# [Your goal]
Set down exact lines only, from the line with "You are a GUI" through the last line of the material below, with every picture left out.

# [Exercise data]
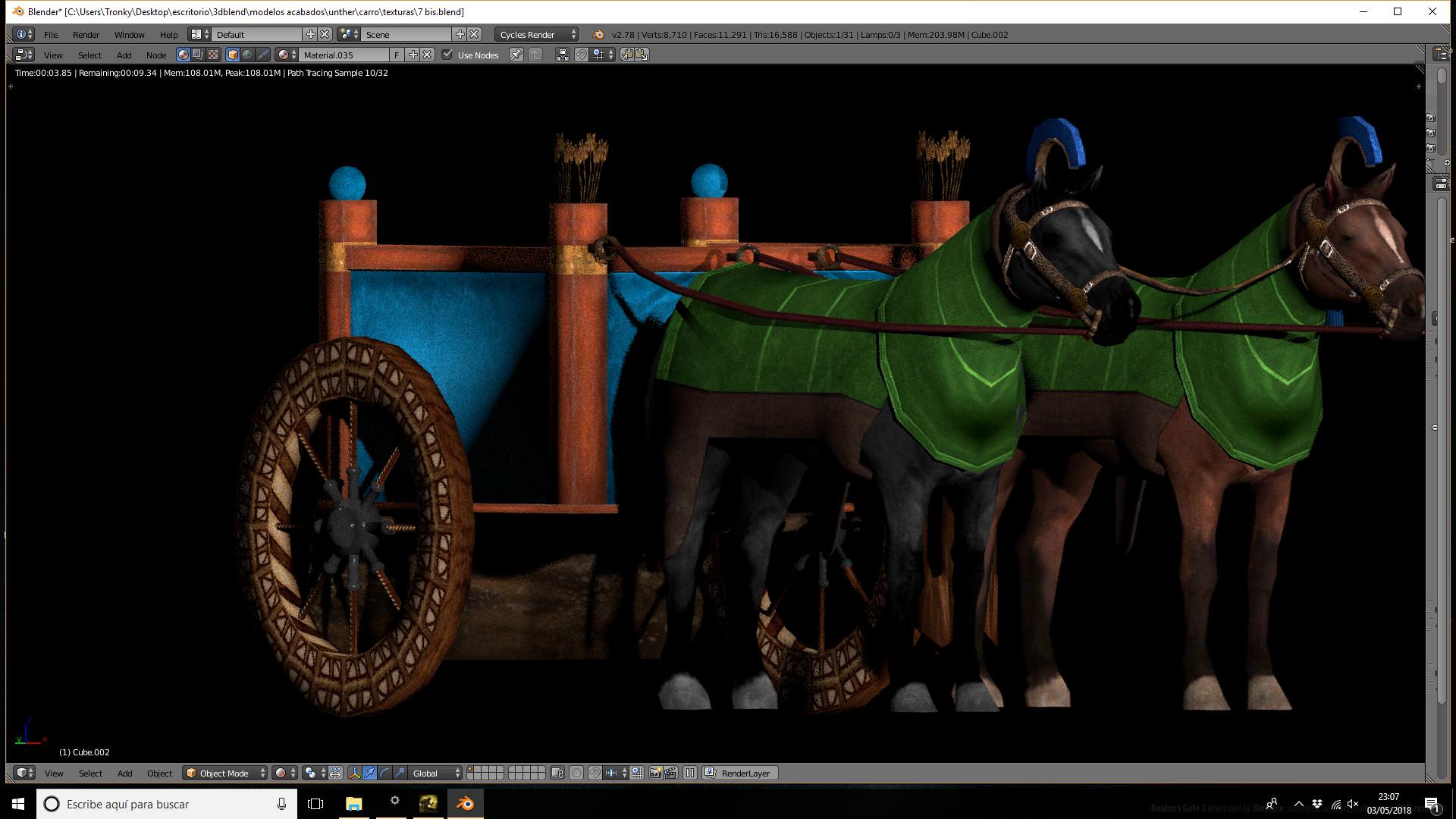
Task: Click the RenderLayer selector button
Action: click(739, 773)
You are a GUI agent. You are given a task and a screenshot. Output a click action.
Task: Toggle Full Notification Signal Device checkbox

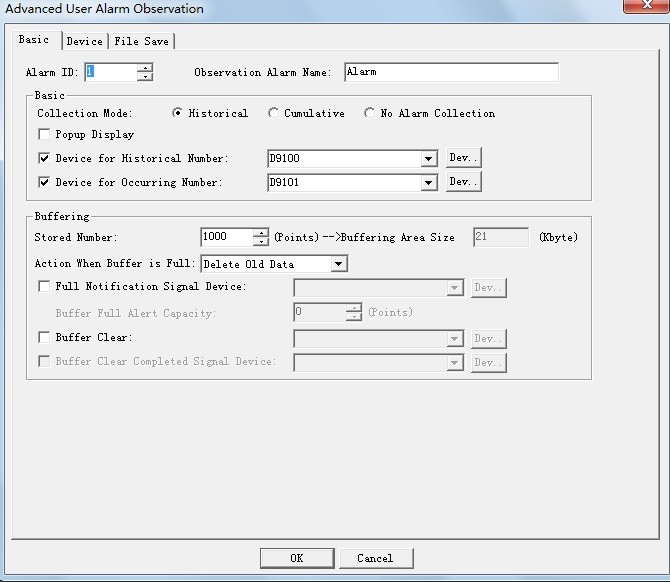pos(44,287)
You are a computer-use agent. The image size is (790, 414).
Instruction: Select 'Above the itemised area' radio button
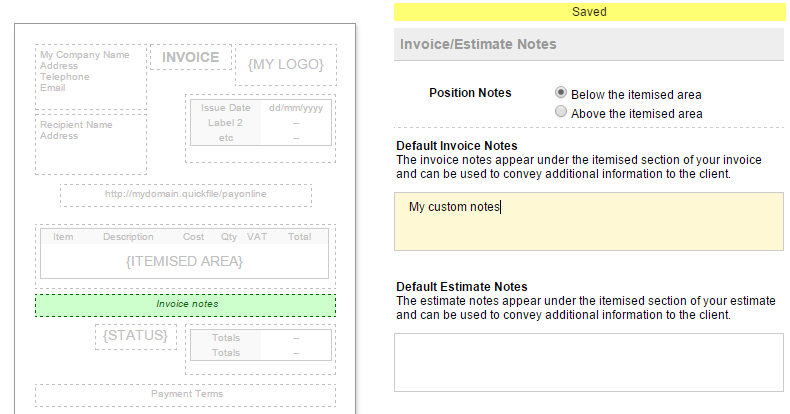coord(561,112)
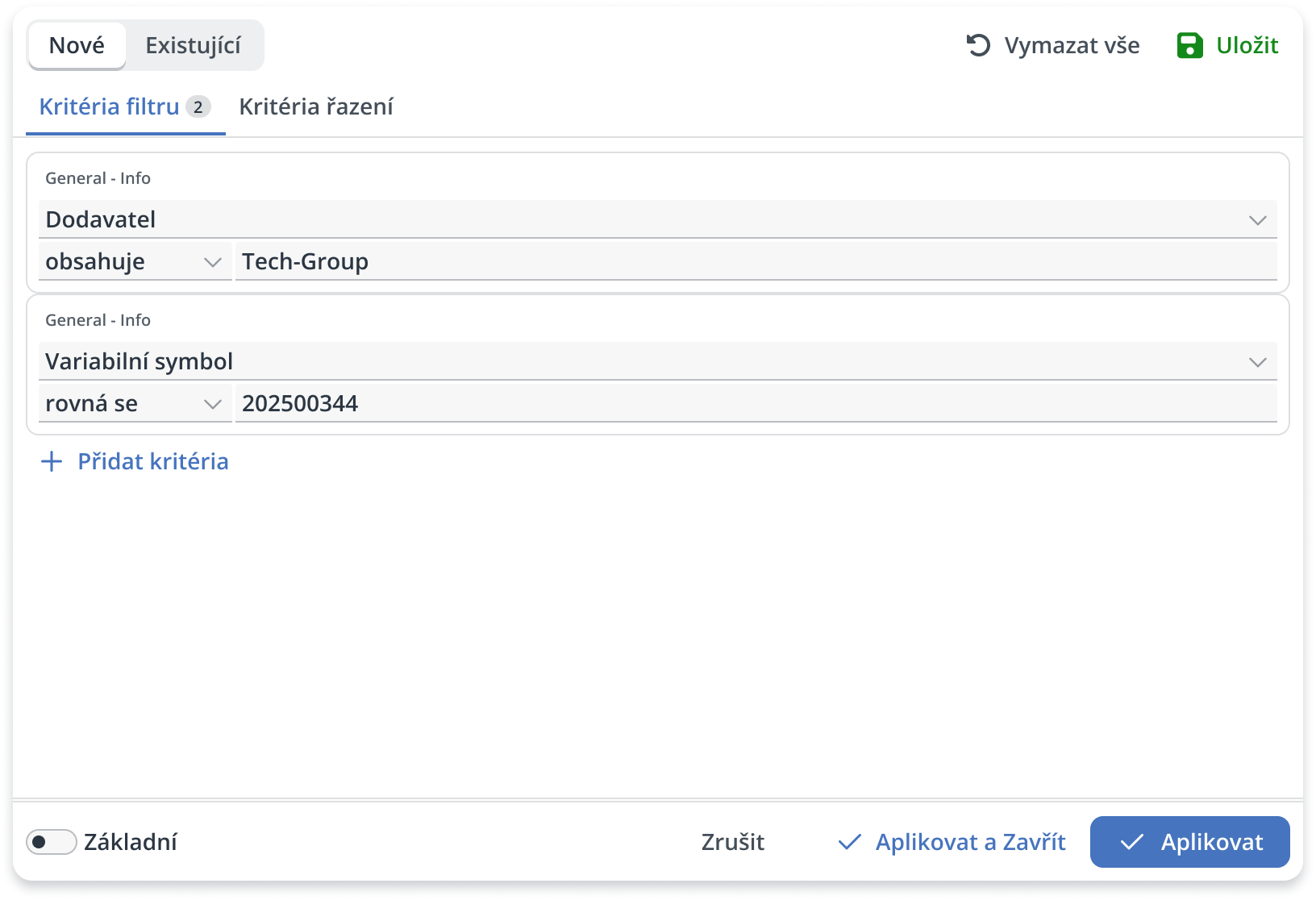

# [Expected answer]
You are a GUI agent. You are given a task and a screenshot. Output a click action.
Task: Toggle Full Notification Signal Device checkbox

pos(44,287)
You are a computer-use agent. The image size is (790, 414).
Instruction: Select 'Above the itemised area' radio button
coord(561,112)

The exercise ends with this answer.